» **Instructions for the task**
What is needed is the number of lines below that contain the string "agent", with no other text.

» **Records for this task**
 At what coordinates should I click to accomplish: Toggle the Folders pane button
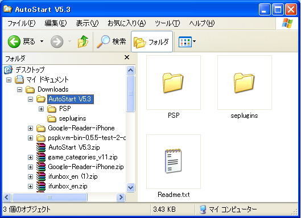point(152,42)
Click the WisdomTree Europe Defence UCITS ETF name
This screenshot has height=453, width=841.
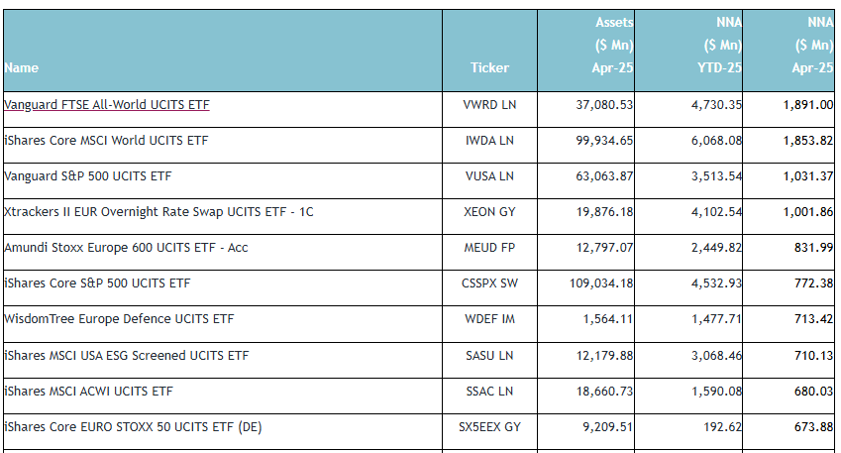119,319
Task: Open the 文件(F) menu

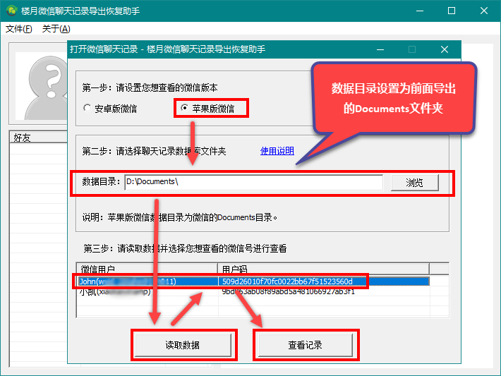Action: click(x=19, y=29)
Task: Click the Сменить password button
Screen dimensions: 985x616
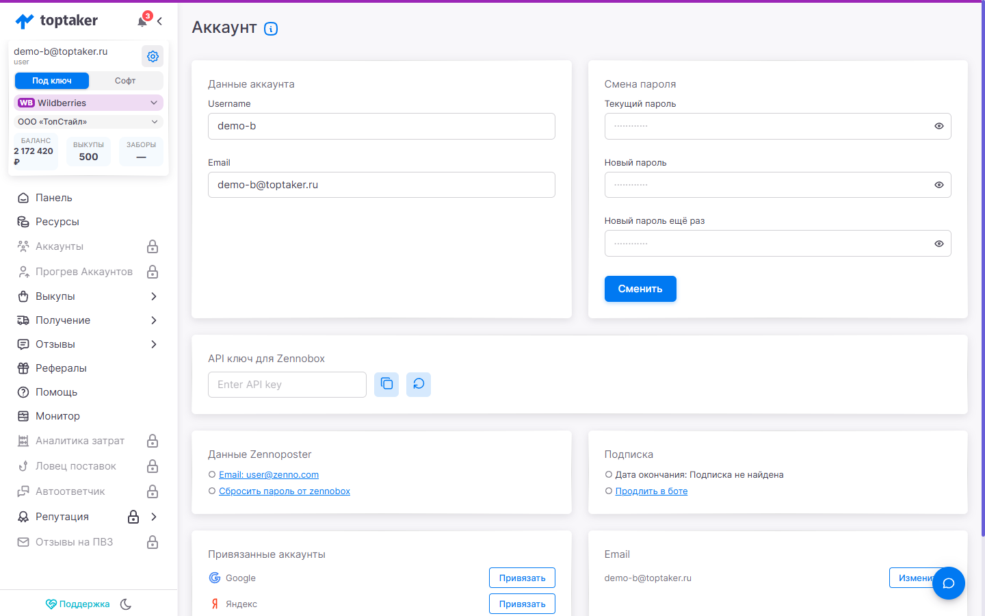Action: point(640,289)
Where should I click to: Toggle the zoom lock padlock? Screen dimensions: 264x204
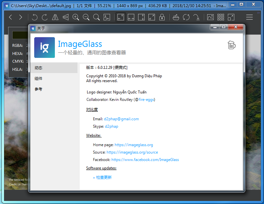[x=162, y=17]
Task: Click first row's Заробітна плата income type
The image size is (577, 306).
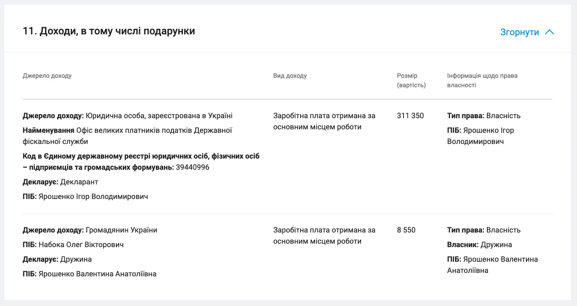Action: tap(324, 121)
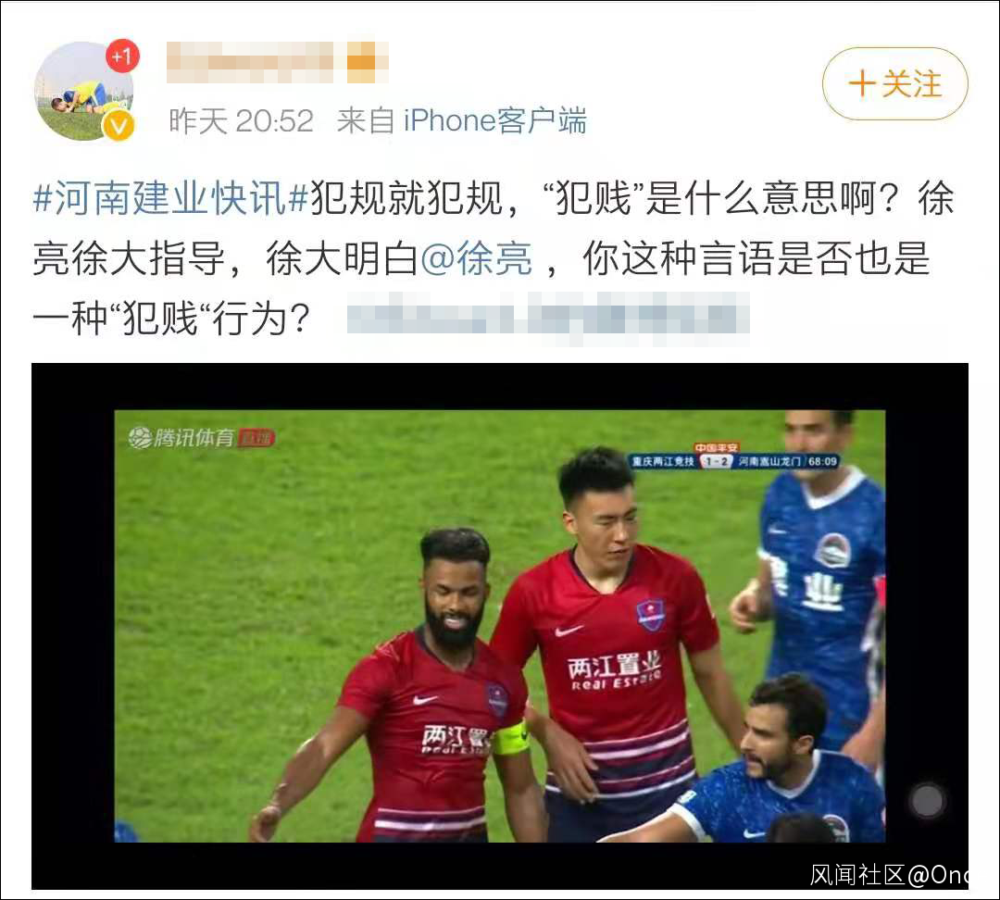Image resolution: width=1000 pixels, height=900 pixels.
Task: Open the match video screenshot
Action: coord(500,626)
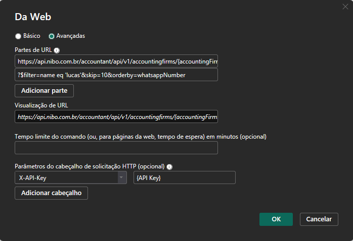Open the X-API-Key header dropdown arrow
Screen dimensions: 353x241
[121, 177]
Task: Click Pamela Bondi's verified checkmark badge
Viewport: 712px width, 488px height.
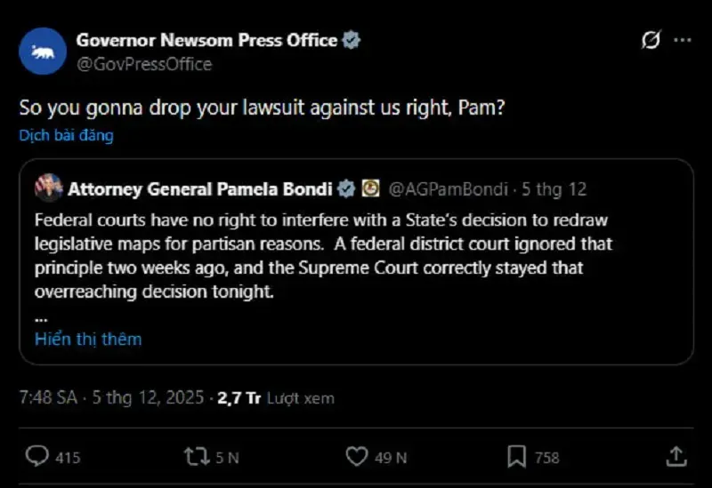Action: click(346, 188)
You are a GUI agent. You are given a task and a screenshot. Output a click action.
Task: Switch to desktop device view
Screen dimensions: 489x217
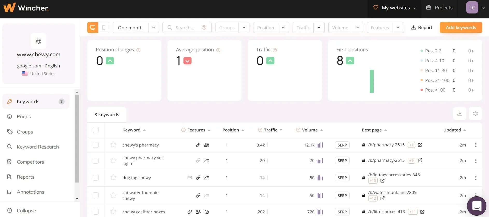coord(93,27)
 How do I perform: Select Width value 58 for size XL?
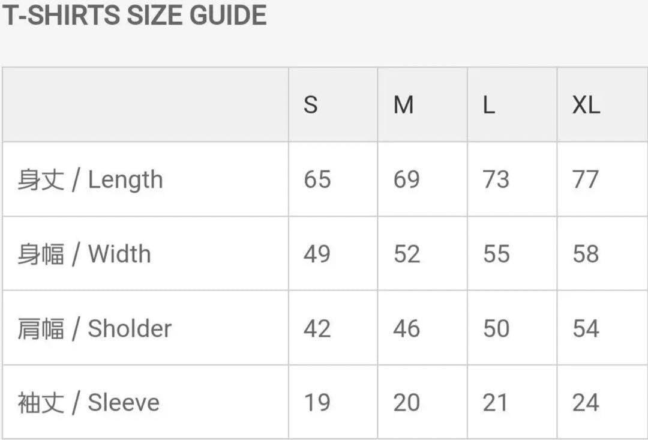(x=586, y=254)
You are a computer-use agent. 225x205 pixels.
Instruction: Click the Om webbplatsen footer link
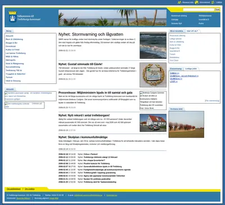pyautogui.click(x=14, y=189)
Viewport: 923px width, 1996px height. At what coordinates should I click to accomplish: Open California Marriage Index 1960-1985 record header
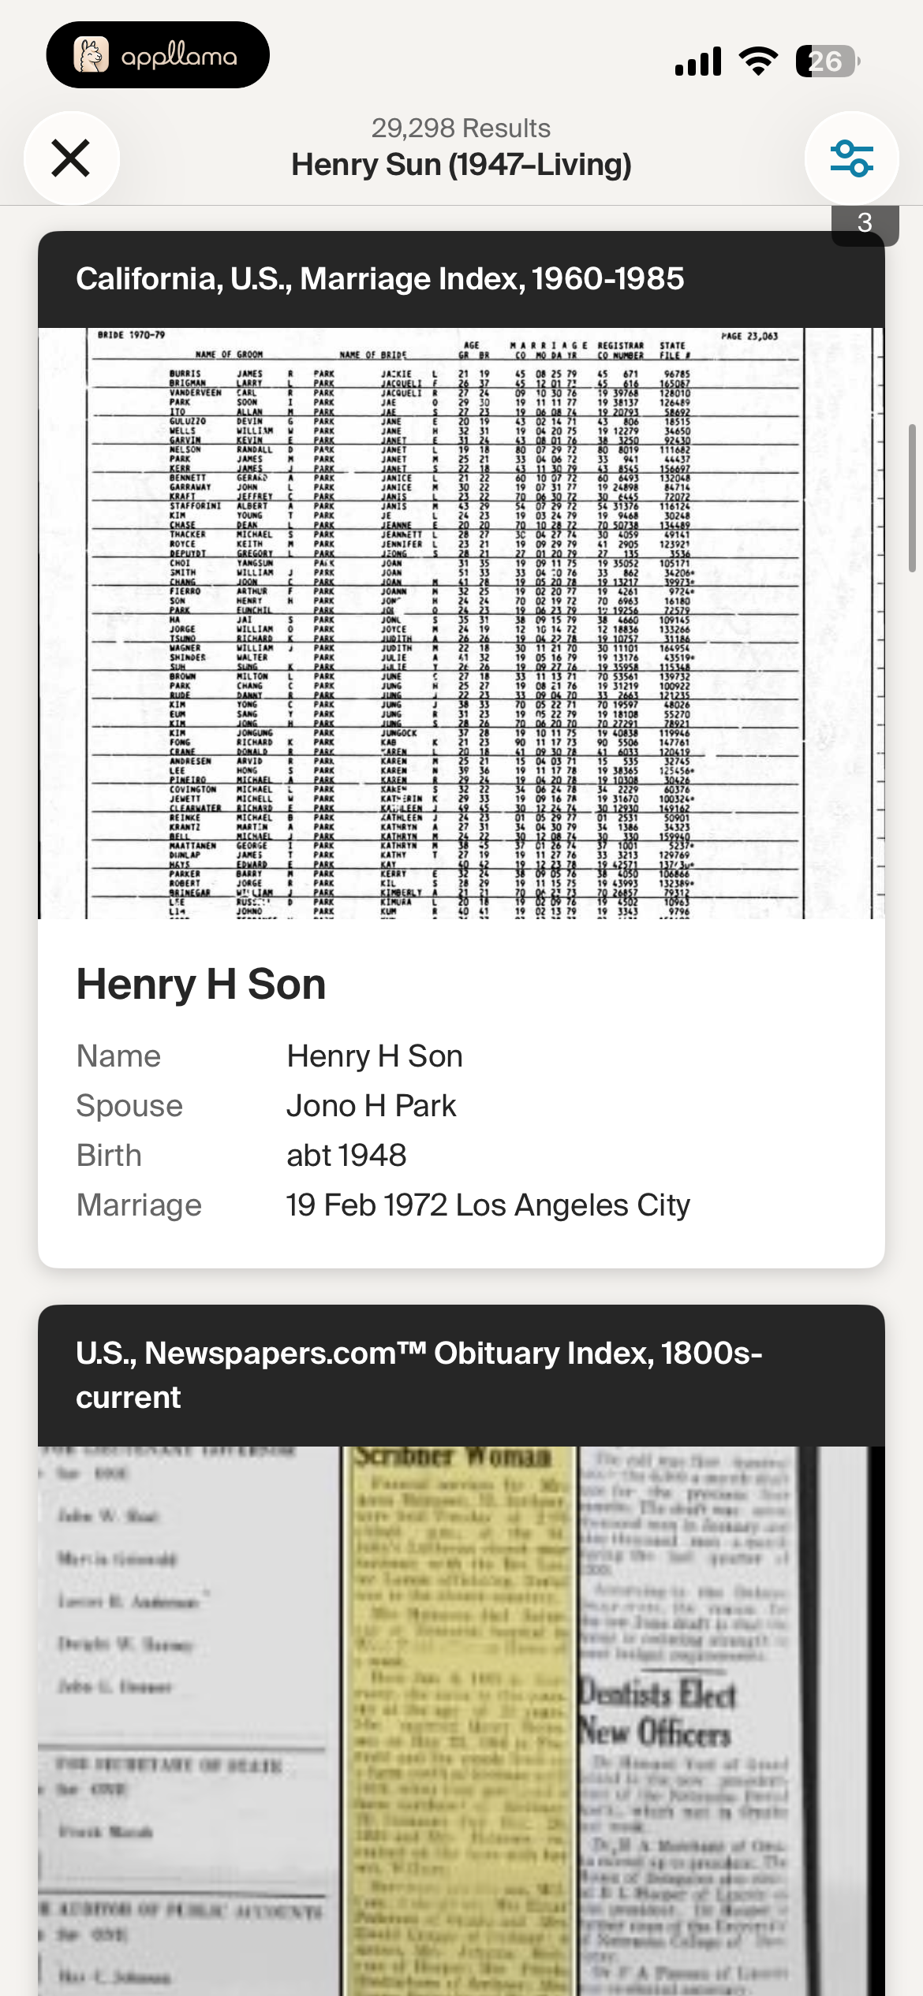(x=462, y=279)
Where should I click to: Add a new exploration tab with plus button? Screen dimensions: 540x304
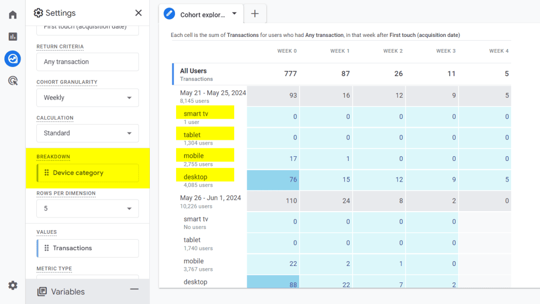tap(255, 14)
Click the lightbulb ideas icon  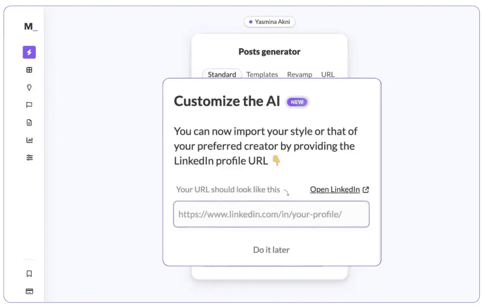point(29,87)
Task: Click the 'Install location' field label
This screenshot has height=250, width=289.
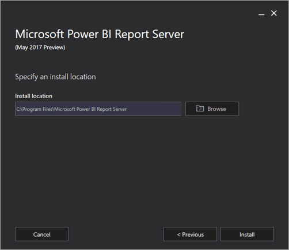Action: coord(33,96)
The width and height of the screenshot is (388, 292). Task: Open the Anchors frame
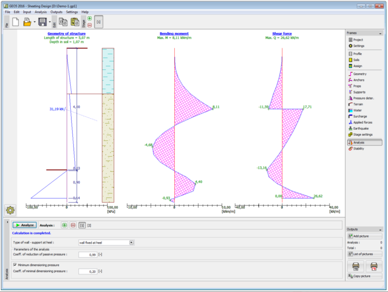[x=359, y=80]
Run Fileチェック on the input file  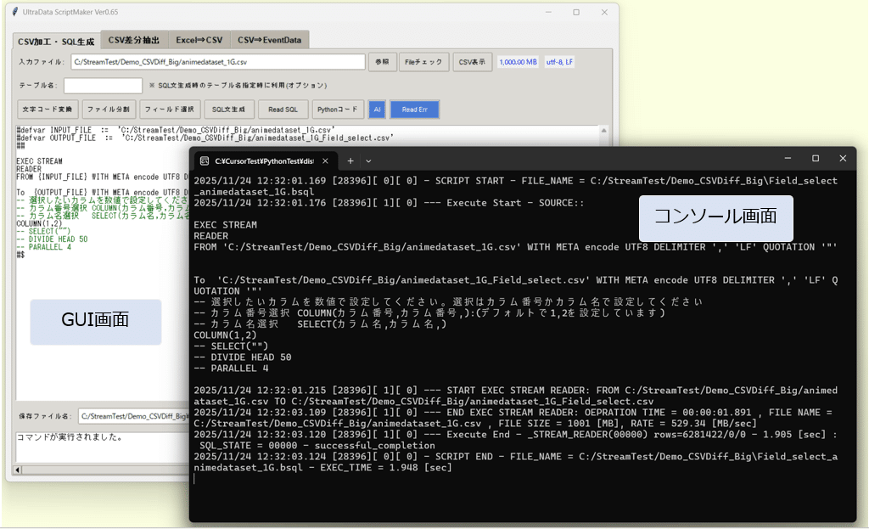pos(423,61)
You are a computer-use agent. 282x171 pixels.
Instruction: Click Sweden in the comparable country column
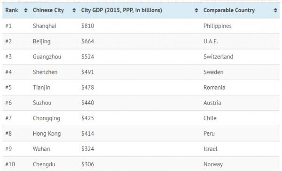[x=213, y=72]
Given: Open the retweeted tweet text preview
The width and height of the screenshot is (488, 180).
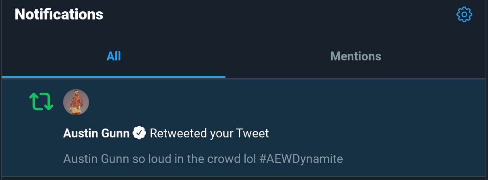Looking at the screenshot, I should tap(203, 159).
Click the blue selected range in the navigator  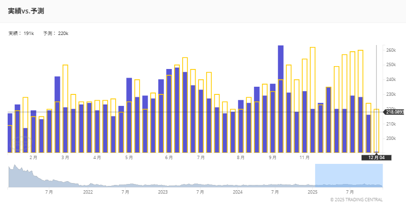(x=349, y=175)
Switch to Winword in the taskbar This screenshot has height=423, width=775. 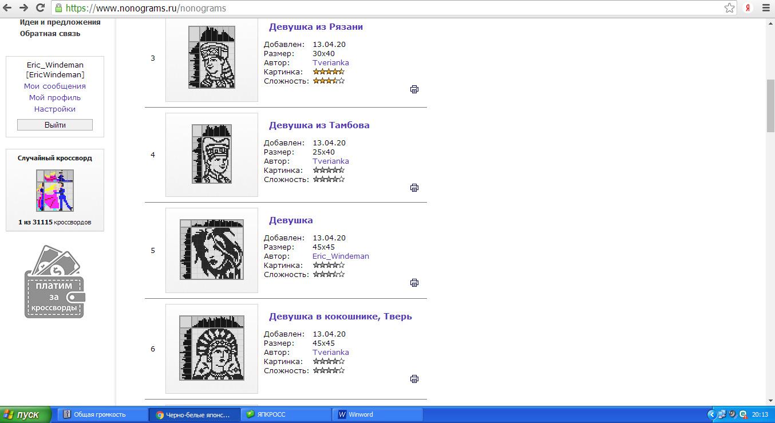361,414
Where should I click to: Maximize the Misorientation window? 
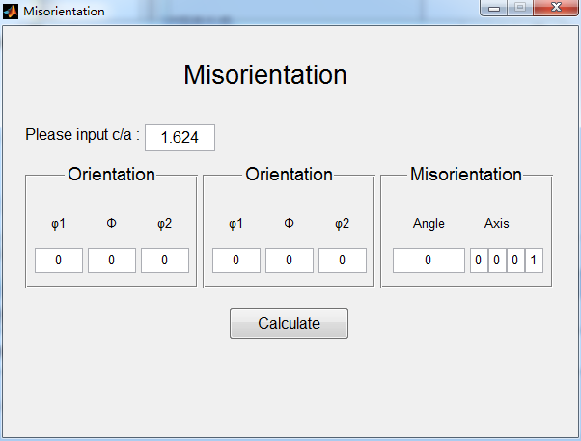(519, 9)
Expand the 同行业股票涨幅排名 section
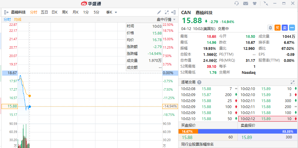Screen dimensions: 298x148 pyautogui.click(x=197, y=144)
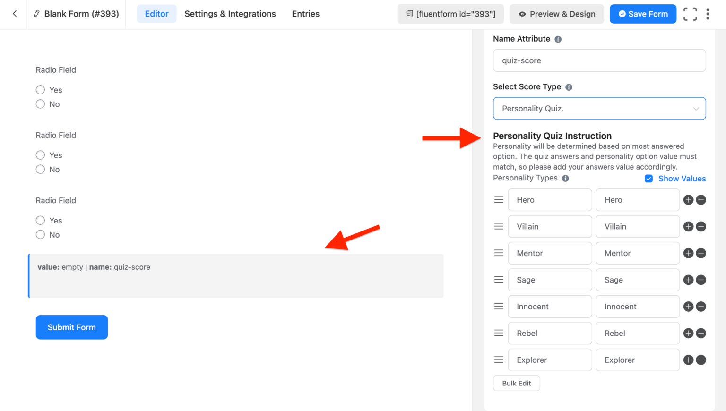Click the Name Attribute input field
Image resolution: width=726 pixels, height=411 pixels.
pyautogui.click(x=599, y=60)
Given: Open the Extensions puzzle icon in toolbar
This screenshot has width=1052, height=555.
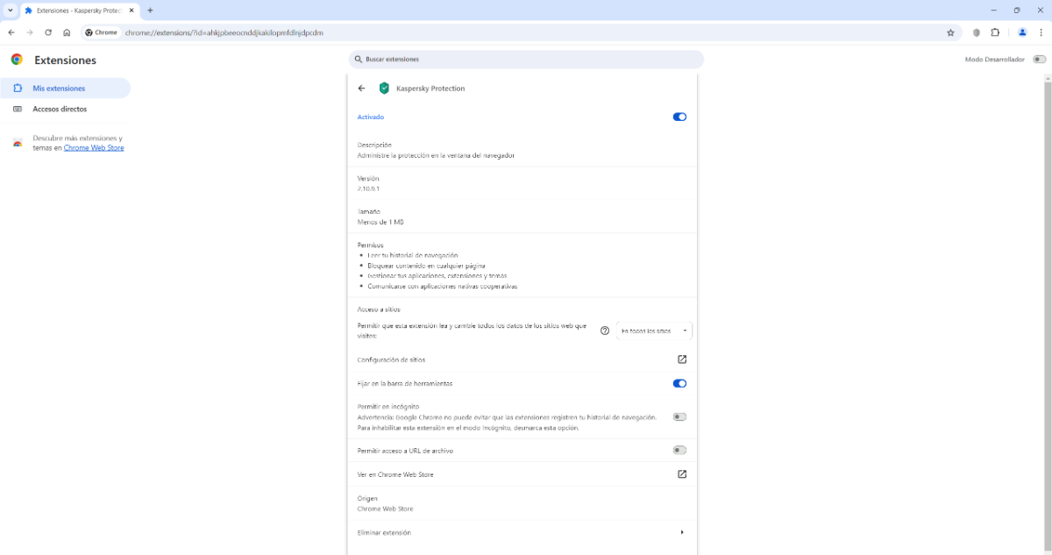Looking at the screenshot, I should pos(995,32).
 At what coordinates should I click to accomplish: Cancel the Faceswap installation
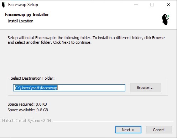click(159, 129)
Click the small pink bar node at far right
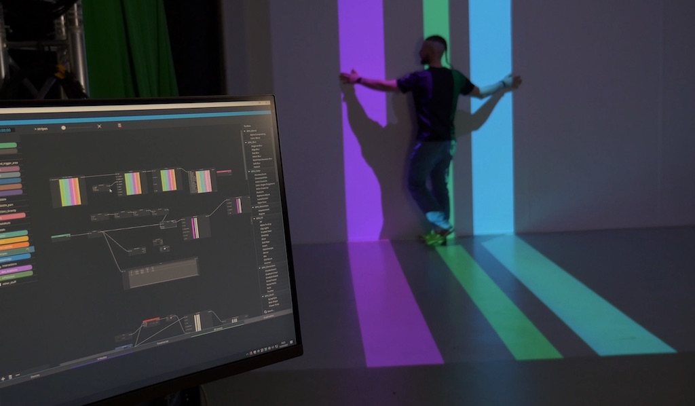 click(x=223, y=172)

» **Answer section**
3